» **WORK INSTRUCTIONS**:
(a) Switch "diaries" to "journals" in a passage of the book review, beginning at the words "This illusion, insofar" and stopping after "lives in Cuba.".
(b) Translate this sentence from the Cuba book review into Spanish: "Further, it is clear that not all of that distance can be traced to the difficult road that the island has been obliged to travel."
(c) List the topics of the seven chapters that the book review names.
------ EXCERPT PROVIDED ------
Cuba: A Critical Assessment Book Review

By Sheyla Hirshon*

HAVANA TIMES, Feb 2 — Let me begin with a disclaimer: If a book reviewer presupposes some level of equal knowledge to the author’s, then I am in no way qualified to write this.

Samuel Farber has written a meticulously researched historical and political analysis, and even the briefest look at the sources praising the work on the back cover — professors emeritus and scholars from  Cuba — affirms that I am out of my league.

I have no academic credentials or pretensions. I simply consider myself someone who grew up with capitalism and dislikes it profoundly, as I have been witness to its more brutal forms, particularly in Nicaragua. Therefore, to me — as to millions — Cuba represented the dream of a better, kinder, more egalitarian system.

This illusion, insofar as I was able to maintain it at all, has been challenged by two visits to the island and by my periodic reading of Havana Times, particularly its diaries.  There, the intensely personal and articulate vignettes speak to the huge gap between my own cherished desire for a better society and the day-to-day realities of peoples’ lives in Cuba.

Further, it is clear that not all of that distance can be traced to the difficult road that the island has been obliged to travel.

Given this (and HT’s editor urging me to “write it anyway”), I approach Cuba Since the Revolution of 1959: A Critical Assessment with two vital questions: 1) Is this book accessible and helpful to those without an academic background, and 2) can we trust Samuel Farber to be our guide and teacher in this endeavor to understand Cuba’s past and present?

This latter question, which of course would never arise in a book analyzing, say, the history of Luxembourg, becomes inescapable when dealing with this island – a circumstance so distorted by our own desire to see a morality play instead of the true landscape.

Admirable clarity

For those who have not read the book or the chapter summaries presented in Havana Times, I can quote the author’s explanation where he says: “My explicit political aim is to present an alternative view to two influential perspectives: first, the view of those opponents of the Cuban system who would replace it with the rule of the capitalist marketplace…and a direct or indirect reassertion of US hegemony over the island: second, the arguments of those who apologize for the Cuban system…”

He does this by dividing the issues into seven chapters, covering the Cuban political system, economic successes and failures, foreign policy, workers’ rights, racial equality, gender politics and finally a view of the criticisms from the left and right.

The first question regarding accessibility to the common reader can be answered in the first few pages:  Yes, Samuel Farber is an excellent teacher, summarizing his chief conclusions in an introduction and building his case clearly with only occasional detours into issues of controversy among Marxist theorists.

While I found myself at first bemused by the objectivity of his writing — with none of the storytelling and subjective presentation that marks most modern non-academic writing — I quickly grew to value the clarity and care with which he presented and documented his arguments.  I found his historical overview of Cuban society particularly illuminating, reminding us that Cuba did not emerge from the ocean in 1959 but from a very particular history of its own.

This is of course important since it’s a rather dismaying journey for those of us who have invested our collective hopes in Cuba.  Farber traces many of Cuba’s difficulties to the original decision to organize the government as a monolithic one-party state to organize production and distribution and then harness their fruits to offer the people the gifts of social welfare.
------ INFORMATION SHOWN ------
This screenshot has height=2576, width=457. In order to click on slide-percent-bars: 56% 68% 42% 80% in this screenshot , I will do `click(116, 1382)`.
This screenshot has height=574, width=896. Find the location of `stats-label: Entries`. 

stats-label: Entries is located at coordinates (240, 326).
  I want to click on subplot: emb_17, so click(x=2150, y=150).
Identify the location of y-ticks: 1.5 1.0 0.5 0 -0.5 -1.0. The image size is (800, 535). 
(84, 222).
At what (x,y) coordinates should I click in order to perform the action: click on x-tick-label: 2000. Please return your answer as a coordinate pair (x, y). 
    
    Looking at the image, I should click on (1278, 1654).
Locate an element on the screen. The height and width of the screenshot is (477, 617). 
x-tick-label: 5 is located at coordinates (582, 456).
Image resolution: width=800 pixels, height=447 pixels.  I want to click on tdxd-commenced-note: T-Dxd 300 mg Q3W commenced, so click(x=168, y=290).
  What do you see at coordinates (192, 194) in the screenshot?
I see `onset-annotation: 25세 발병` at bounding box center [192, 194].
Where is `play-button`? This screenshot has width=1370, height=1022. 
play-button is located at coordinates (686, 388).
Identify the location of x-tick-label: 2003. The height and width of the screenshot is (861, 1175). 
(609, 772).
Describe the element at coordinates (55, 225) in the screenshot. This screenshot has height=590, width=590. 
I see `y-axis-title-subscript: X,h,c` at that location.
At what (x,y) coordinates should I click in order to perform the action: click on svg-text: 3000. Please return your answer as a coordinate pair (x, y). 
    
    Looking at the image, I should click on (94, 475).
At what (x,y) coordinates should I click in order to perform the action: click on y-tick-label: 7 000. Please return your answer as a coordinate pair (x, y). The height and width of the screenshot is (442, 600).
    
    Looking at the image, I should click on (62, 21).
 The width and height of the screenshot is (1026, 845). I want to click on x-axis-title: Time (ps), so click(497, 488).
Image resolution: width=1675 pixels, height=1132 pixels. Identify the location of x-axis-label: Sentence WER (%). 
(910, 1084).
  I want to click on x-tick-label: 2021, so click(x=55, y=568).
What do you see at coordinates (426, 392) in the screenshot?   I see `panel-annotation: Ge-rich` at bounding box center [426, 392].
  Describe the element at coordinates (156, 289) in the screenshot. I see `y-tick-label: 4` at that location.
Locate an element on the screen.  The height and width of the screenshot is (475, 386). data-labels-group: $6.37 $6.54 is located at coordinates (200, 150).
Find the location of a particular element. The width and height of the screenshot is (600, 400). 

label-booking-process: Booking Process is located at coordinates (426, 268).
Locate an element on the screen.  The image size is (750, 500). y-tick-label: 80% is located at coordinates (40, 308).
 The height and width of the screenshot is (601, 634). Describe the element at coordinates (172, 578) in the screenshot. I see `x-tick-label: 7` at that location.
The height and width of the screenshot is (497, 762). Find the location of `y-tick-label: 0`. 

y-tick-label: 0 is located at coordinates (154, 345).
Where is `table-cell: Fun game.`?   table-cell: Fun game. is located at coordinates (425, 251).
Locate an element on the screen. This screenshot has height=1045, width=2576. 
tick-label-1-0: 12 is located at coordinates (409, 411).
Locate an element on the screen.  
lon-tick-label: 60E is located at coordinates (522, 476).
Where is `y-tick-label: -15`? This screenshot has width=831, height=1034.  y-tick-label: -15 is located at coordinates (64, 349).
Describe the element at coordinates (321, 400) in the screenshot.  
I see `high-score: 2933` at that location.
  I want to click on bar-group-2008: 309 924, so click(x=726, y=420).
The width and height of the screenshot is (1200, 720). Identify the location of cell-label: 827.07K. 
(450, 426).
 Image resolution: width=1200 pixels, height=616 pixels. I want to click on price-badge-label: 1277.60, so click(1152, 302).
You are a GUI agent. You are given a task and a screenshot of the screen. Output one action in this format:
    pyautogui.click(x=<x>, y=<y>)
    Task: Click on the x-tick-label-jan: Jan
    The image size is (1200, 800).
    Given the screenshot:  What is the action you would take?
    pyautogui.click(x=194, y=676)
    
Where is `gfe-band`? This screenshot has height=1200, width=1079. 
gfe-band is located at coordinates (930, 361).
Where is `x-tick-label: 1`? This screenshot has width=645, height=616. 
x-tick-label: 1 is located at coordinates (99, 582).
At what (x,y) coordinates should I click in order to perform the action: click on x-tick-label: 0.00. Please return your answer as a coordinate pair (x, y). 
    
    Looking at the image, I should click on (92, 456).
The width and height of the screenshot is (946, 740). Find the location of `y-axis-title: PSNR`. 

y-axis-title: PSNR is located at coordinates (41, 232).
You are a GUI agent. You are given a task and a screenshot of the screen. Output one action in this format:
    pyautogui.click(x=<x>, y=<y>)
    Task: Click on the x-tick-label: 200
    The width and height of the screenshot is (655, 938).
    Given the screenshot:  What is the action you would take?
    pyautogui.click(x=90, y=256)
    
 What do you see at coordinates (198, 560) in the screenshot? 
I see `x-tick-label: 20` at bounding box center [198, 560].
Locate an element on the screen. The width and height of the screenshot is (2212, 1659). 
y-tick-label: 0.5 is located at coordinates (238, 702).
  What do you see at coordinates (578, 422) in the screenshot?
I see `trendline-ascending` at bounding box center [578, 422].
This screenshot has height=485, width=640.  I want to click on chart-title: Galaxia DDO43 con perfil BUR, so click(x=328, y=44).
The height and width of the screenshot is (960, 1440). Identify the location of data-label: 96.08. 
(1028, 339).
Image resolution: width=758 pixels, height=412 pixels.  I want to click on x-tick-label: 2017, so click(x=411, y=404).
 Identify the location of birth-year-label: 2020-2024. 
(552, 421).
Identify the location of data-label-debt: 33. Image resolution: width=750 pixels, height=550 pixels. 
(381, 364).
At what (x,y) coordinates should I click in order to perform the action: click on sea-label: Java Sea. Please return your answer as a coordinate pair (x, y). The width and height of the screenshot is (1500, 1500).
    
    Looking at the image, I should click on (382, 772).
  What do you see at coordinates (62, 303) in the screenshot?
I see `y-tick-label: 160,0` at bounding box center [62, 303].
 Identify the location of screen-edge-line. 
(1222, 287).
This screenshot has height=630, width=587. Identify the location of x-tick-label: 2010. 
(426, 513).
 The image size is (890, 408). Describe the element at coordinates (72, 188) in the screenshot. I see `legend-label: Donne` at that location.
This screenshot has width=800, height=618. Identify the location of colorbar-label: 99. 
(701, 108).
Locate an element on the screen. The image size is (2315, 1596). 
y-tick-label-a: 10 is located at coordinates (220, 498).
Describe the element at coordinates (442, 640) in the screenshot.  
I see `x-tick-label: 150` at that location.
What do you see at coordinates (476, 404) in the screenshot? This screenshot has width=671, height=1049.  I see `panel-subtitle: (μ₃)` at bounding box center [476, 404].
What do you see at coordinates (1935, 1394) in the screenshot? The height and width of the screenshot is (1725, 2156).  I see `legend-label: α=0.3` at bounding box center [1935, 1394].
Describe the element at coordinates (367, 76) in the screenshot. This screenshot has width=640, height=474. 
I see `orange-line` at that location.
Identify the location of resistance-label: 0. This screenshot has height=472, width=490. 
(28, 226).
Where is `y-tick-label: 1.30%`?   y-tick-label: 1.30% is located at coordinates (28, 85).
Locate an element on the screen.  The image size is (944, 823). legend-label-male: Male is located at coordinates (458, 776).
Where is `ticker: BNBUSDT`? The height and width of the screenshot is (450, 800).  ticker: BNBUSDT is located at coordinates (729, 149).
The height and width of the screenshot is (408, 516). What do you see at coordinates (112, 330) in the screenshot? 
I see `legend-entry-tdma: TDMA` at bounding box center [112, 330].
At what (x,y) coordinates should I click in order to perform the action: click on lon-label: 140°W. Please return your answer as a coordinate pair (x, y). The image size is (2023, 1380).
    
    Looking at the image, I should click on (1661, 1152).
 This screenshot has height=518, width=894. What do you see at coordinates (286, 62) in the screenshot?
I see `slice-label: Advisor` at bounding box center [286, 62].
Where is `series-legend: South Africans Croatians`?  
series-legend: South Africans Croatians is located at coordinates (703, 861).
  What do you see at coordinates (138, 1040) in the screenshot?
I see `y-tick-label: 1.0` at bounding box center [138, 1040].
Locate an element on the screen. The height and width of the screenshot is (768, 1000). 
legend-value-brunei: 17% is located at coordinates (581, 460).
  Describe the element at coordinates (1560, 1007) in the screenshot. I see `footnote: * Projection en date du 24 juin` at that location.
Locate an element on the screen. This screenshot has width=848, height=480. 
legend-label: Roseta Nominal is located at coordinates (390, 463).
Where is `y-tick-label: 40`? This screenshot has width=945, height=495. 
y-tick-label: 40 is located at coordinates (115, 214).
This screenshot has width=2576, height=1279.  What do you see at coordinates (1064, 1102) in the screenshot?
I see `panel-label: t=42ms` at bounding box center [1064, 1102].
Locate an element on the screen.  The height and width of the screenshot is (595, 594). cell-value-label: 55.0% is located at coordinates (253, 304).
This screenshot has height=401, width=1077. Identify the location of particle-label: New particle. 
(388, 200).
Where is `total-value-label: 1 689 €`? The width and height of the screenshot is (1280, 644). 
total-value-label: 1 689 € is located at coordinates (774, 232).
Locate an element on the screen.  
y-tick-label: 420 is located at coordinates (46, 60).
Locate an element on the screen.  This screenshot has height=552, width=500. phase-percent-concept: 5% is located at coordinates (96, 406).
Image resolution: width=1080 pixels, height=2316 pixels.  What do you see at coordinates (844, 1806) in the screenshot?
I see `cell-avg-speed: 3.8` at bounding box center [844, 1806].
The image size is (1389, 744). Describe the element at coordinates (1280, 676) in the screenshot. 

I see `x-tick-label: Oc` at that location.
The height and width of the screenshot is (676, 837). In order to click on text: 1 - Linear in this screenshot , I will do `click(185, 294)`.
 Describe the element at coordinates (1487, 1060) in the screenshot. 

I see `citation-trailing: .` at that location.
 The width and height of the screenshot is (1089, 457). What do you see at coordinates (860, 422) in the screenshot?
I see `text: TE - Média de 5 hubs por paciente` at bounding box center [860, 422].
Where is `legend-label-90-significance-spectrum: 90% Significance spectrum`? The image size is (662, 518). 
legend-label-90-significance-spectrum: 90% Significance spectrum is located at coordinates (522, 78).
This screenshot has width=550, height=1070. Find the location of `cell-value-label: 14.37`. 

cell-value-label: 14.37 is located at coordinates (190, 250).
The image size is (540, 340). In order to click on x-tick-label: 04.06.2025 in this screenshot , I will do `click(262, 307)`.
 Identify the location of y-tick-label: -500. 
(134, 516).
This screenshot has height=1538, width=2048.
------
» **PROBLEM SOLUTIONS**:
(a)
This illusion, insofar as I was able to maintain it at all, has been challenged by two visits to the island and by my periodic reading of Havana Times, particularly its journals.  There, the intensely personal and articulate vignettes speak to the huge gap between my own cherished desire for a better society and the day-to-day realities of peoples’ lives in Cuba.

(b) Además, está claro que no toda esa distancia puede atribuirse al difícil camino que la isla se ha visto obligada a recorrer.

(c)
- The Cuban political system
- Economic successes and failures
- Foreign policy
- Workers' rights
- Racial equality
- Gender politics
- A view of the criticisms from the left and right